R3: IF x is above average, THEN y is high.
R4: IF x is high, THEN y is above average.
Figure 14.15. Granulation of a two-dimensional I/O space.
Figure 14.16. Selection of characteristic points in a granulated space.
Figure 14.17. Graphical representation of generated fuzzy rules and the resulting crisp approximation.
Note how the generated model misses the extremes that lie far from the existing rule centers. This behavior occurs because only one pattern per rule is used to determine the outcome of this rule. Even a combined approach would very much depend on the predefined granulation. If the function to be modeled has a high variance inside one rule, the resulting fuzzy rule model will fail to model this behavior.
For practical applications it is obvious, however, that using such a predefined, fixed grid results in a fuzzy model that will either not fit the underlying functions very well or consist of a large number of rules because of small granulation. Therefore, new approaches have been introduced that automatically determine the granulations of both input and output variables based on a given data set.

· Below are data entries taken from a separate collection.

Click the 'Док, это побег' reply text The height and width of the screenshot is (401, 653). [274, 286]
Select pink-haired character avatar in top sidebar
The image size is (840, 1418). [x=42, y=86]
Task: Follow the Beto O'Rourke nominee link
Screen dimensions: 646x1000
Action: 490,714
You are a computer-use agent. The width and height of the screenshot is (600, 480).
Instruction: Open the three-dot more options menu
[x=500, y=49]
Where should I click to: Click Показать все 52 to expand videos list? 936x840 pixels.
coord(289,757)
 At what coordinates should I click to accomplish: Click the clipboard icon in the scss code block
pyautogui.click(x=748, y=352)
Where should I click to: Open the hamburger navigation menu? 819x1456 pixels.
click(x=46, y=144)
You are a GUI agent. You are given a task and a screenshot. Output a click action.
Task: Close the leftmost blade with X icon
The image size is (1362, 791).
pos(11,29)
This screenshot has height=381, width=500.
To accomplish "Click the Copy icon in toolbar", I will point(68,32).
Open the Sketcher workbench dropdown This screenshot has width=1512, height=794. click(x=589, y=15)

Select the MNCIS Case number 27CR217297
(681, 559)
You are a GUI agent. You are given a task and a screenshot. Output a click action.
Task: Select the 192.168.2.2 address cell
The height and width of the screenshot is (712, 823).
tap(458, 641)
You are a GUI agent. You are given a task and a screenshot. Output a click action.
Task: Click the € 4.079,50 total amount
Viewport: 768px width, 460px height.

We will explain the basic steps for one of these algorithms using the same data set from the previous example and the graphical representation of applied procedures.
1. Initially, only one MF is used to model each of the input variables as well as the output variable, resulting in one large rule covering the entire feature space. Subsequently, new MFs are introduced at points of maximum error (the maximum distance between data points and the obtained crisp approximation). Figure 14.18 illustrates this first step in which the crisp approximation is represented with a thick line and the selected point of maximal error with a triangle.
2. For the selected point of maximum error, new triangular fuzzy values for both input and output variables are introduced. Processes of granulation, determining fuzzy rules in the form of space regions, and crisp approximation are repeated for a space, with additional input and output fuzzy values for the second step—that means two fuzzy values for both input and output variables. The final results of the second step, for our example, are presented in Figure 14.19.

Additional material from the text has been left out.